Fernandes Andrew D, Atchley William R
Department of Biochemistry, The University of Western Ontario, London, Ontario N6A5C1, Canada.
Bioinformatics. 2008 Oct 1;24(19):2177-83. doi: 10.1093/bioinformatics/btn395. Epub 2008 Jul 28.
In a nucleotide or amino acid sequence, not all sites evolve at the same rate, due to differing selective constraints at each site. Currently in computational molecular evolution, models incorporating rate heterogeneity always share two assumptions. First, the rate of evolution at each site is assumed to be independent of every other site. Second, the values of these rates are assumed to be drawn from a known prior distribution. Although often assumed to be small, the actual effect of these assumptions has not been previously quantified in the literature.

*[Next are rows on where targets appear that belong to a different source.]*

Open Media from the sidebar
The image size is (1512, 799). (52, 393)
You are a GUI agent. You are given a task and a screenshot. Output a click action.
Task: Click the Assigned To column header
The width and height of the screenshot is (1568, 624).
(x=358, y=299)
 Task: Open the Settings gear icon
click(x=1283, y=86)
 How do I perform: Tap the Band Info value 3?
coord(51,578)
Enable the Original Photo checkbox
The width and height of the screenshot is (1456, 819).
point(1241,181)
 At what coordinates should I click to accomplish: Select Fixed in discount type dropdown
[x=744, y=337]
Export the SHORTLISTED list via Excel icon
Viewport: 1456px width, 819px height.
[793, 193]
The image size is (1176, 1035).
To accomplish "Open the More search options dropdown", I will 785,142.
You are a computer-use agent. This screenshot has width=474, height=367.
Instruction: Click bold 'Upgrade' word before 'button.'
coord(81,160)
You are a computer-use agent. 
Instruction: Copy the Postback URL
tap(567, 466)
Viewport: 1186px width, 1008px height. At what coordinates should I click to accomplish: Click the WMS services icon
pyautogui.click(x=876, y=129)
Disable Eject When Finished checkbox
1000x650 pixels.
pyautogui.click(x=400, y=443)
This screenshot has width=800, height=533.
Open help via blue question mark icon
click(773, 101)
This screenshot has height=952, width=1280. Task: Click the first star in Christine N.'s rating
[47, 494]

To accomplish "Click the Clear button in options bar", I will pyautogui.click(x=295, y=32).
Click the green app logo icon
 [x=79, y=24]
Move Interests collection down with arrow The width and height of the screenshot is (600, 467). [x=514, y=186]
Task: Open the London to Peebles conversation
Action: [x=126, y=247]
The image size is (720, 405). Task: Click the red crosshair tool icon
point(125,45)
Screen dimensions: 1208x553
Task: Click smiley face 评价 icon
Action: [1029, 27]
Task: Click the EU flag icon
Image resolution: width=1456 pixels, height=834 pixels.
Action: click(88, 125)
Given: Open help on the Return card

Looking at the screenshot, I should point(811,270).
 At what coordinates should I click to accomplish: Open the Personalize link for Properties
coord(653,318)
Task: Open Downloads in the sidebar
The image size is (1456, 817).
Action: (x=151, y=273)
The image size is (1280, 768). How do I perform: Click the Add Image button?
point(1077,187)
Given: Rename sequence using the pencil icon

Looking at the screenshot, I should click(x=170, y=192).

Herein we describe an algorithm to simultaneously infer the set of n-1 relative rates that parameterize the likelihood of an n-site alignment. Unlike previous work (a) these relative rates are completely identifiable and distinct from the branch-length parameters, and (b) a far more general class of rate priors can be used, and their effects quantified. Although described in a Bayesian framework, we discuss a future maximum likelihood extension.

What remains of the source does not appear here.